Home / Fall 2015 / 2015-09-17 / The Daily Strange: Research shows that stereotypes of young people are false

The Daily Strange: Research shows that stereotypes of young people are false

Photo Illustration: Kayla Stroud/THE SPECTATOR

Written by LaMarcus Wilkerson, Staff Writer

Students have no sense of responsibility and are only concerned for themselves. Full-time and part-time students that work are sluggish and are careless about work ethics. They are vanity slaves and their arrogance limits their growth in the workplace. They are unappreciative of success and feel like they are entitled to it.

These declarations are merely stereotypes that are often placed on students.

You may think these stereotypes of our generation are repulsive and misleading. In fact, you’re not wrong.

It’s not only morally incorrect to categorize a group of people and assume they are all alike; it’s not logical and cannot serve as the basis for an effective argument.  Truth lies in extensive research. That’s what author Jeffery Arnett found.

According to his article from the Harvard Business Review, two decades of evidence has been gathered from young people between the ages 19 to 29. In his article, titled “What Really Motivates Workers in their 20’s”, Arnett said young people in their 20’s are in a stage of life called “emerging adulthood”. Simply put, this is a transition into the realities (and perils) of adulthood.

His research consisted of numerous detailed interviews and surveys that involved thousands of young adults.

His research not only says that the stereotypes of young people are false but today’s rising generation is ambitious, despite popular belief.

According to the recent 2015 Clark University Poll of Emerging Adults, 89 percent of “emerging adults” claim they would try their best with any job. Yet, 40 percent agreed that they would do just enough to get by.

78 percent feel they would work up to get the career they desire but disprove of being taking advantage of.

However, today the line between the business and personal life is intertwined in the lives of young adults.

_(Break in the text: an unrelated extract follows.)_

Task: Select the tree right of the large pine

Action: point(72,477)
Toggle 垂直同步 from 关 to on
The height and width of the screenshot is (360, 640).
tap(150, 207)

In fact, according to the survey 54% of young people believe there is nothing wrong with checking their social media page or texting on the job. We all know what an employer thinks on that. The phrase, “get off your phone” often rings a bell.

79 percent of emerging adults say that it’s not all about the money and 86% would prefer a career that emits positivity into the world.

This evidence gathered over two decades proclaims that it’s wrong to assume that all young adults are slothful and ungrateful.

Categorizing a group of people because of stereotypes administered by society doesn’t apply to logic. In fact, it does the opposite.

Everyone knows the old saying about opinions.